*** SOURCE EXTRACT ***

Restoration Ecology in Hawaii

Ciao Hawaii
by -- March 26th, 2013

Day four of our Hawaii trip included the Kilauea Point National Wildlife Refuge, where we witnessed shorebird restoration efforts and were able to see several endangered bird species, including the Hawaiian state bird nēnē, or Hawaiian goose and the mōlī, or Laysan Albatross (pictured below).   Kilauea Point is home to 5 endangered bird species and offers a jaw dropping view of Hanalei Bay and a ridge home to thousands of shorebirds.

The Hawaiian Islands are known to have the largest number of endemic bird species worldwide.  Nonetheless, human intervention, habitat destruction and invasive species, have also made it the world’s hotspot for bird species extinction.   Invasive species are a critical issue, and include the barn owl, avian disease carrying mosquitoes, mongoose, pigs, and feral cats.

We also visited the Hanalei National Wildlife Refuge, which is an example of wetland restoration supporting endangered bird species, such as the koloa maoli (Hawaiian duck) and the ‘alae ke’oke’o (Hawaiian coot).

Restoration tasks ahead seem herculean.  However, the trip offered exposure to restoration efforts lead by several organizations and individuals, which provide a positive light to the subject.  Most importantly, it allowed us to understand and appreciate field work and the people behind these efforts.  Applying knowledge acquired at class to actually being in the field, working hand in hand with experts, was priceless.

*** End of SOURCE EXTRACT ***

**REQUIRED ACTION 1:**
According to the Hawaii restoration post, how many endangered bird species does Kilauea Point support?
**REQUIRED ACTION 2:**
Write out the stretch of the Hawaii restoration post from "The Hawaiian Islands" through "and feral cats.".

*** DATA SEGMENT ***

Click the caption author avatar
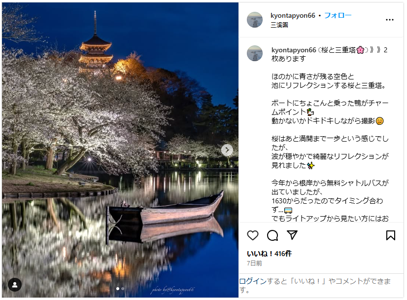407x300 pixels. [255, 53]
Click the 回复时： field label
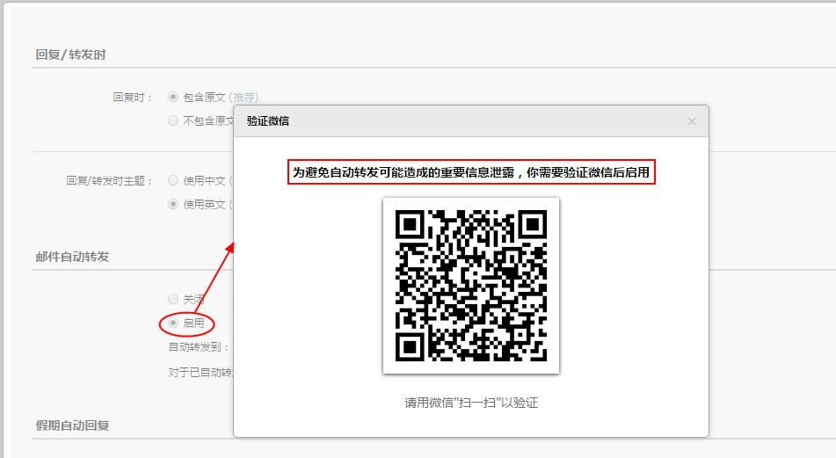This screenshot has width=836, height=458. click(133, 97)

*** End of DATA SEGMENT ***

**RESPONSE 1:**
Five.

**RESPONSE 2:**
The Hawaiian Islands are known to have the largest number of endemic bird species worldwide.  Nonetheless, human intervention, habitat destruction and invasive species, have also made it the world’s hotspot for bird species extinction.   Invasive species are a critical issue, and include the barn owl, avian disease carrying mosquitoes, mongoose, pigs, and feral cats.